>> Start Excerpted records

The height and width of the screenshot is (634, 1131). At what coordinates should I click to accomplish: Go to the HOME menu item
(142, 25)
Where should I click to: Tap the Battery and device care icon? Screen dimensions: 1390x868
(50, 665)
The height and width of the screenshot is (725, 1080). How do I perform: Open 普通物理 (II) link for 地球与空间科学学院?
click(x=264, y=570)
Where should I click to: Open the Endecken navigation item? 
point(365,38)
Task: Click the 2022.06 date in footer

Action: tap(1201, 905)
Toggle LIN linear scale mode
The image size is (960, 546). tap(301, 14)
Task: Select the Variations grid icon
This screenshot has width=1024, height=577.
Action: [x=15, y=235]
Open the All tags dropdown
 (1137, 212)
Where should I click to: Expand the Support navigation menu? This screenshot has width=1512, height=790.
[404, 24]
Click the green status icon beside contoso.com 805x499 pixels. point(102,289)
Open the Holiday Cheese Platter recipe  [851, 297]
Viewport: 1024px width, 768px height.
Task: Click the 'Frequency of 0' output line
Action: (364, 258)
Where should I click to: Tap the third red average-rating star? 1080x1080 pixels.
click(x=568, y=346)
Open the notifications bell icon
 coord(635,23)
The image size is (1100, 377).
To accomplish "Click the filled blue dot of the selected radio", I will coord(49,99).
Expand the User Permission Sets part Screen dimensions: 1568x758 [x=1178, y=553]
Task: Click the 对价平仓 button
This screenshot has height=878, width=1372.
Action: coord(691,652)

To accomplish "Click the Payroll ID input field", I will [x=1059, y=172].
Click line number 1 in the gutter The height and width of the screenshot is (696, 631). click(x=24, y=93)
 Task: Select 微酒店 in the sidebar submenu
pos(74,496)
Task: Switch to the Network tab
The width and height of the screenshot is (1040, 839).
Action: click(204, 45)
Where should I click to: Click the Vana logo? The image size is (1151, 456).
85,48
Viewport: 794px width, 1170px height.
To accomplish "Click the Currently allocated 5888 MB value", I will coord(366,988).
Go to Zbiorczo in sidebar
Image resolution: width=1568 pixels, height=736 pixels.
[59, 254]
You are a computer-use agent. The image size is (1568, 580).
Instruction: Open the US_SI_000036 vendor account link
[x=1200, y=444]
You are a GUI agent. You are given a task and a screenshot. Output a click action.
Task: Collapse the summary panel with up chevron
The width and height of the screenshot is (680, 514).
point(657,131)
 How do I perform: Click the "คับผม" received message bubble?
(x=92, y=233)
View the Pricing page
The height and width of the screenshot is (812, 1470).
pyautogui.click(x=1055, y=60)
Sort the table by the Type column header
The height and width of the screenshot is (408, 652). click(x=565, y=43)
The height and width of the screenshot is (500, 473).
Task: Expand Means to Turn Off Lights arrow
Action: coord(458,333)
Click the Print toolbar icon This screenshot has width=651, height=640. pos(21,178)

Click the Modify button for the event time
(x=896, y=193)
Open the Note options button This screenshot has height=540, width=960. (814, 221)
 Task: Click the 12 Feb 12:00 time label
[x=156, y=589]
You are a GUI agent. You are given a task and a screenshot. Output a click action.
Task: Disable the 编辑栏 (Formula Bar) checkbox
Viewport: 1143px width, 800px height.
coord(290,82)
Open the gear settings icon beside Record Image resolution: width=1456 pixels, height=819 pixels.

>> End Excerpted records

**Given exercise:** Replace "Network" with "Console" in the data starting at the line that contains "Click line number" and ending at the line that contains "Action: click(204, 45)", and give back only those lines with nothing else changed.

**Written solution:**
Click line number 1 in the gutter The height and width of the screenshot is (696, 631). click(x=24, y=93)
 Task: Select 微酒店 in the sidebar submenu
pos(74,496)
Task: Switch to the Console tab
The width and height of the screenshot is (1040, 839).
Action: click(204, 45)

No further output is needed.